There are rumours of the Americans and Iranians flying in weapons:
The attack already is a kind of giant music
That plays on the strings of us:
Home and rumour, puppy dogs, climb off planes,
Bark in boxes of weapons, congressmen's speeches;

We decipher television like pharaonic script,
Guessing at meanings, filling in gaps,
And the private clocks of myself and the world
Begin to converge in a kind of artist's diagram of perspective:

Time is a camping giant packing us up,
Finishing his holiday, pulling up tent pegs:

All will be interrupted. Lives are half-eaten sandwiches
Left in bars: education, jobs-lives.

And World War memories come back to life,
Like walking on bombed windows;

And fear too is a vast cathedral,
But changed by the young people into something
Modern.
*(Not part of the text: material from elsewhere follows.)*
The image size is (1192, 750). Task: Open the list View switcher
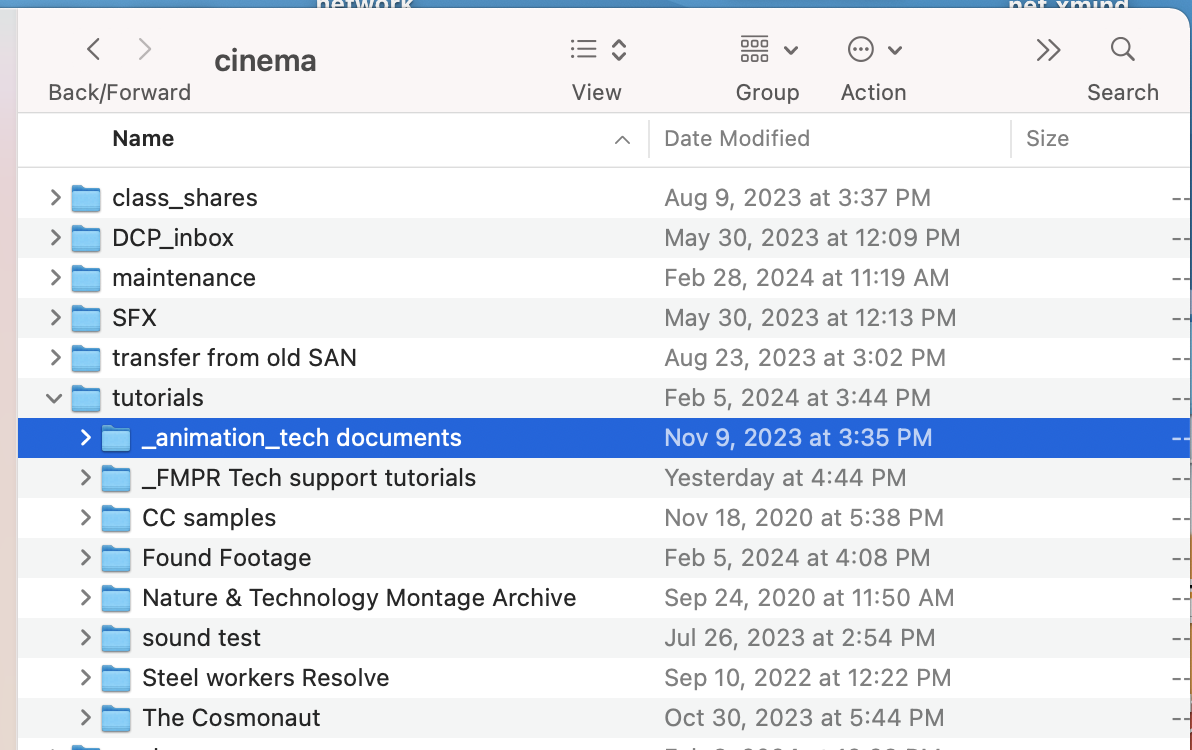pyautogui.click(x=597, y=49)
It is no longer a dark Catholic or Orthodox welcoming fug
But something bright, noisy that the young people made of glass
Containing everything and everyone.

Outside it, gunners yawn next to besieging guns
And the casual shells are sown next to apartments;
Another Sarajevo day.

In the Bosnia-Herzegovina offices, in London,
45 minutes flying time away
Everything is the same but different, senile, uncomprehending, baffling:
Our homes are burgled but nothing is stolen.
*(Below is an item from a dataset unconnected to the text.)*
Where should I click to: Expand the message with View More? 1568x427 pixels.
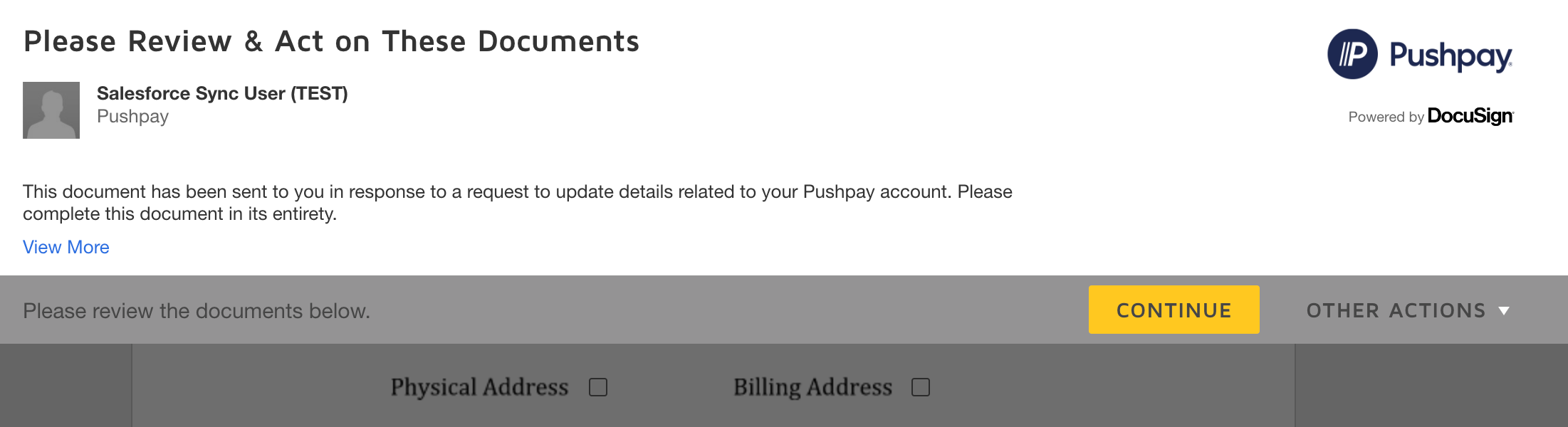click(x=66, y=247)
Men in leather jackets are FSB/KGB, not rock fans.
The retired English major with a Terry-Thomas moustache
Who says he has converted to Islam is, I think, MI6.

But somewhere between all the death threats and spies
And the gun runners making deals in airport toilets,
There is a miracle here:

Scruffy Saint Michaels and working class Henry Vs in jeans ride out of London
In vans to fight for people they don't know,
In places they've never been
And talk about the front line as if it were the pub

And a battle, a game of dominoes, a casual win at cards.

by Michael Brett
[identity profile] duathir.livejournal.com
Bodiam Castle
(on the eve of the Iraq War)


The castle guards nothing now but summer:
Standing knee-deep in its moat, silent, like a fisherman
Among its lily pads, its frogs, its willow trees
And buzzing biplane dragon flies.

Through the yellow oblong arrow slits and doorless doorways
You can see them all, like impressionist paintings,
The flowers and the fish ruffling the ancestral lace
At the throat of evening.

This afternoon, the helmet, the longbow
And the hands that fed them were lost, forgotten
Like the pollen of petrified forests;
Like swords in a lake.

But tonight, look down from the tower at the headlights:
The army convoys wink and are gone
And-above us-fighter jets like Bolsheviks in a Russian palace
Leave snowy footprints in the corridor air;

And everything that seemed so straight, so true,
Was just the prelude to some imperial theme
Where a triumphant Othello kills not just his wife.